Our world is incredibly interconnected. Just two hundred years ago, the majority of people never ventured further than a day away from the place they were born. (It's probably even less than 200 years ago, but that seemed like a safe bet.) Now, I can send a message instantly anywhere in the world and I can be there in person by tomorrow.
Our economies are intertwined as well. A disaster that happens on the other side of the globe can have shock waves that reach us. Indeed, the presence of Russian troops in Crimea this weekend sent U.S. treasuries up significantly (I wish I had a video of me trying to explain that to the Herons today.)
Knowing about our world is crucial. We need to know where countries are an who their neighbors are. We need to know a bit about their history and the challenges they face today. With that context, kids can begin to connect to current events and understand them in a more nuanced way.
In the coming weeks, we'll begin to build a framework students can use to place new information about the world. We'll begin by reviewing the continents and oceans. Then we'll learn ten or so countries for each continent. I choose countries based on their political, historical or economic connections to the U.S. as well as those that have been in the news lately. I by no means believe that these are the only countries kids should know but one has to start somewhere.
I explained to the kids today that there are three levels of challenge they can accept on our Friday quiz:
- Level 1 - Memorize the location of countries I have assigned and be able to place each one on the map (I provide a list of the countries on the side of the map)
- Level 2 - Memorize as many extras as you can and write those on the map. These could be natural features such as rivers and seas or political features such as capitals or other countries that were not assigned.
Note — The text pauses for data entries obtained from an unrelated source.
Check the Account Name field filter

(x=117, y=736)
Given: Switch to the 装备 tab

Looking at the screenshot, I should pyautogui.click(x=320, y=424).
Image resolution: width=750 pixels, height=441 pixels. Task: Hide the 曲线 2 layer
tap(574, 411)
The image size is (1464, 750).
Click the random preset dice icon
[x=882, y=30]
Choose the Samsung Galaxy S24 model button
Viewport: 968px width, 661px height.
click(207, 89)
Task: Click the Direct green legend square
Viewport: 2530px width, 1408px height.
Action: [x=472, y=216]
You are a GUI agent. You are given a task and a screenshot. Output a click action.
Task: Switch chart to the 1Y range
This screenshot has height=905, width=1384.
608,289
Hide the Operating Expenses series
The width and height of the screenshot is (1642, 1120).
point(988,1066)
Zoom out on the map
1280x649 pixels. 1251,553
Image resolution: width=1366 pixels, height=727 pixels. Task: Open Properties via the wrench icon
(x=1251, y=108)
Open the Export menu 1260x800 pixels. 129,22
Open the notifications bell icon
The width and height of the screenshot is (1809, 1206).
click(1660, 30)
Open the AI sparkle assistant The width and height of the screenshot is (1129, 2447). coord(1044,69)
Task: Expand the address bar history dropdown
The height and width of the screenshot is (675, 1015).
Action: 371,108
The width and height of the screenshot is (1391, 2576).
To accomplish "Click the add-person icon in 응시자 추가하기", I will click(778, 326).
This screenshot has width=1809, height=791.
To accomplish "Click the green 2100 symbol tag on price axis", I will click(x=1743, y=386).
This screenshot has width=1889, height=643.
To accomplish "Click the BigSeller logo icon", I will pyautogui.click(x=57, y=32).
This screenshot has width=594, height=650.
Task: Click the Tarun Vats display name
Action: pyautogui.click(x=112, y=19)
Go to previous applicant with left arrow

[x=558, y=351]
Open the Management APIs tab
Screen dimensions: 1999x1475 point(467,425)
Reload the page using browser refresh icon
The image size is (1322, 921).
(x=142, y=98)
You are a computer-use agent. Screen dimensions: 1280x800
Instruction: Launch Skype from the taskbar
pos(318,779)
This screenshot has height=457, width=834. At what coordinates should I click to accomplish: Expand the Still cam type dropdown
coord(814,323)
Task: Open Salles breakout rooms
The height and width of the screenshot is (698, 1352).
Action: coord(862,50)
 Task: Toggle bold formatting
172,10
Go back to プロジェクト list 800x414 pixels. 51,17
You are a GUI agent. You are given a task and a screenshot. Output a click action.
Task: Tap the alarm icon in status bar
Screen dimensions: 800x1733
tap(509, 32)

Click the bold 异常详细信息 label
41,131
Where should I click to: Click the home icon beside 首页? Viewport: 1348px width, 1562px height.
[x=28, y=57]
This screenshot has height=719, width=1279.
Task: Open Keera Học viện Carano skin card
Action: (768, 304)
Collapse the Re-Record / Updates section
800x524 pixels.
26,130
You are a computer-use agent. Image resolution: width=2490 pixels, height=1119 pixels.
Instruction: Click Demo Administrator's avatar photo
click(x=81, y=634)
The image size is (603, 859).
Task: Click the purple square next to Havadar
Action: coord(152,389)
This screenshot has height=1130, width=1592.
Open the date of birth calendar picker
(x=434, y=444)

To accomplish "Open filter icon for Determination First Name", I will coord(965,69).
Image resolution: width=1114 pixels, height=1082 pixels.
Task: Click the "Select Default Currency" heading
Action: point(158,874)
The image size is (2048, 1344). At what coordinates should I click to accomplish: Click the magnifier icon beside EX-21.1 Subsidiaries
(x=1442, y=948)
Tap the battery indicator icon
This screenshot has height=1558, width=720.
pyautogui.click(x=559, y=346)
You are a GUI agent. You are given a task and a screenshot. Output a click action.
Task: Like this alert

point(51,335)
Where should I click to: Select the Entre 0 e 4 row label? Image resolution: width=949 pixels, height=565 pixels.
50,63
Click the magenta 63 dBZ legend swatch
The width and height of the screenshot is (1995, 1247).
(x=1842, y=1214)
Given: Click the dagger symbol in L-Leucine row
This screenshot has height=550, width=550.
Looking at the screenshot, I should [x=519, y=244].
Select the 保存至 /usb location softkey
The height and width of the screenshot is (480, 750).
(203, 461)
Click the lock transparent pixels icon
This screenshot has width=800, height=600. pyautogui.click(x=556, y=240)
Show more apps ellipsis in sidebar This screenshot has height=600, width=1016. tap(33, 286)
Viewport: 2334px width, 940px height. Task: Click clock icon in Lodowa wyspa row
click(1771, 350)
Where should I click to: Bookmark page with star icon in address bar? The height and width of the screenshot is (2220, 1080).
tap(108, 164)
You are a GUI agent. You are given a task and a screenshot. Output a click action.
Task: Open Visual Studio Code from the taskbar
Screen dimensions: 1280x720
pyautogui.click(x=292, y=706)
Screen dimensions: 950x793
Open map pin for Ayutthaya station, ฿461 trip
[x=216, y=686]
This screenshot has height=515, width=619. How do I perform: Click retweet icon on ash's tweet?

- Level 3 - Ask for a blank map and sketch in the borders and names of all of the countries that were assigned.
I expect Level 1 from everyone. But geography is something that catches a lot of kids' fancies and I wanted to celebrate that mastering things can be a lot of fun.
Geography - writing the world. The concept is so appealing - being able to capture the world on paper. Of course, it's challenging. What do you include? How do you make things clear? I hope you'll enjoy learning along side your Heron.